Уэст продолжал свой осмотр, пока я лихорадочно писал при свете лампы; вокруг меня скользили тени. Сквозь адский шум существ в этой комнате я мог слышать, как снаружи завывает ветер, слышать скрип дерева, скрежет ветвей по крыше.
- Температура поднялась на два градуса, - сказал Уэст.
Это действительно происходило, и я чувствовал это, как и много раз в прошлом. Как это объяснить? Как будто что-то в атмосфере комнаты слегка изменилось, как будто сам эфир вокруг нас был заряжен какой-то невидимой вредоносной энергией. Клянусь, я чувствовал, как оно ползет по моим рукам и вверх по шее, как нарастающий статический заряд. Тени, отбрасываемые лампами, казалось, стали гуще... маслянистые, змеевидные фигуры, которые скакали вокруг нас. Эти мерзости в своих клетках, казалось, почувствовали это, и они начали то, что можно считать только скулящим/писклявым/лающим/визжащим хором звериного гнева и ярости, который был отчасти страхом, а отчасти почти человеческой истерией. Нечестивая голова этой первобытной обезьяны начала шевелиться в банке с сывороткой, присасываясь дряблыми губами к стеклу, как улитка. И различные конечности в пузырящихся сосудах с жизненной жидкостью начали безумный, адский танец, стуча и ударяясь, руки шевелили пальцами и плавали, словно водяные пауки. И в этом чане с чумной тканью, в этой кипящей тверди грибкового, безбожного творения, было движение и шипение и странные шлепающие звуки. Металлическая крышка начала дребезжать, как будто то, что было внутри, отчаянно хотело выбраться наружу.
И затем...
Сквозь эту вакханалию плотских чудовищ я услышал постукивание. Один палец на левой руке женщины задрожал. Он постукивал по плите, как будто в нетерпении. Затем ее тело резко дернулось, спина выгнулась, кости напряглись под тонкой кожей, и из глубины ее горла вырвался низкий скорбный стон.

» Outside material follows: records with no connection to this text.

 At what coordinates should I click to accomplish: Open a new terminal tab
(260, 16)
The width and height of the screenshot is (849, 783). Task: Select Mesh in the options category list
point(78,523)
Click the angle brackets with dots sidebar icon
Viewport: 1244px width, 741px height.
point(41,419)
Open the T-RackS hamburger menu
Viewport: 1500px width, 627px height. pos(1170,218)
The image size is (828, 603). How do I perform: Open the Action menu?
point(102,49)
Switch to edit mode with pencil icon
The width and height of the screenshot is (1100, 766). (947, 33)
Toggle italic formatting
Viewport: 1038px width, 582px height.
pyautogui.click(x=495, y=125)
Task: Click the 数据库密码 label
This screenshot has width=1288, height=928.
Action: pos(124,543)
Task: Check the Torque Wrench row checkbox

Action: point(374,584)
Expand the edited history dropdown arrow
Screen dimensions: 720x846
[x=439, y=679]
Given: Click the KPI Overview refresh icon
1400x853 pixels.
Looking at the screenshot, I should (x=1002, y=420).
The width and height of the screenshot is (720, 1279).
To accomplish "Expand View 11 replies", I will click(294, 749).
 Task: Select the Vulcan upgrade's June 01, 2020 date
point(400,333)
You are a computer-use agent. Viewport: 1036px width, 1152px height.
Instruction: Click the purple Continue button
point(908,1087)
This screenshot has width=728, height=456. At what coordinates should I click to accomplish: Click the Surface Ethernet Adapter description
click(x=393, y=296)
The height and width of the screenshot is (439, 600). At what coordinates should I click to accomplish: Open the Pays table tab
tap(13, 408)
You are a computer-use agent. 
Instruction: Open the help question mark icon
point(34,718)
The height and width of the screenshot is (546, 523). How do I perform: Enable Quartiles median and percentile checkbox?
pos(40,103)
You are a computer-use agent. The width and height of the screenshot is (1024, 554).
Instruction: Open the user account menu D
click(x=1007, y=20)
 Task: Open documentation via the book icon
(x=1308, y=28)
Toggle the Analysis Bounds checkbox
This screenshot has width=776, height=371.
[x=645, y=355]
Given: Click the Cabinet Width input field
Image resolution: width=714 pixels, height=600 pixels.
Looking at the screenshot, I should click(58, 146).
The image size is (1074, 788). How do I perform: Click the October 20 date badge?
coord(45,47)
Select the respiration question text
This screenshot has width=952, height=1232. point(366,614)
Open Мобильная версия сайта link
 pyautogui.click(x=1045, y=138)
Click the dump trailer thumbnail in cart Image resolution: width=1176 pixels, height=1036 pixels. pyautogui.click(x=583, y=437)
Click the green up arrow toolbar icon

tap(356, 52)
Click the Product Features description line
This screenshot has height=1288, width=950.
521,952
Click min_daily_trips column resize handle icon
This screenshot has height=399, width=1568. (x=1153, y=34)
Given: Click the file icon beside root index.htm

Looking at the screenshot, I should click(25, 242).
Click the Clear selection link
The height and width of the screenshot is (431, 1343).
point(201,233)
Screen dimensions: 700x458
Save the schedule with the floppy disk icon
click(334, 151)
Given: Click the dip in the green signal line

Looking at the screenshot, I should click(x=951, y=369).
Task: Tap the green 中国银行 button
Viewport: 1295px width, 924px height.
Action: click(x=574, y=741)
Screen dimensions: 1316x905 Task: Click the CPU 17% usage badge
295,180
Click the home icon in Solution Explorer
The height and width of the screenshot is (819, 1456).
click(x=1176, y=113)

- А-а-а-а-а-а, - выдохнула она. – Га-а-а-а-ах-х-х.
Это был сухой и царапающий звук, похожий на скрежет когтей по бетону, похожий на шорох древних саванов в оскверненной могиле.
- Девять минут тридцать две секунды, - сказал Уэст, перекрывая шум. - Реанимация достигнута...
Я боялся соприкоснуться с ней, боялся, что мои пальцы коснутся этой сияющей, почти фосфоресцирующей бледной плоти. И я говорю вам сейчас: она почувствовала мое беспокойство, наполнилась моей тревогой и дрожью. Ибо глаза на этом череповидном лице открылись, и они были блестящими розовыми шарами, прозрачными, как яичные желтки, с крошечными зрачками-булавками. Она посмотрела прямо на меня, слегка наклонив голову и одарив меня мертвой улыбкой желтых узких зубов и почерневших десен. Это была невеселая, сардоническая ухмылка чистой злобы, которая заставила меня сделать шаг назад.
- Не вставай, - сказал ей Уэст, как будто она была пациентом, который только что прошел сложную процедуру.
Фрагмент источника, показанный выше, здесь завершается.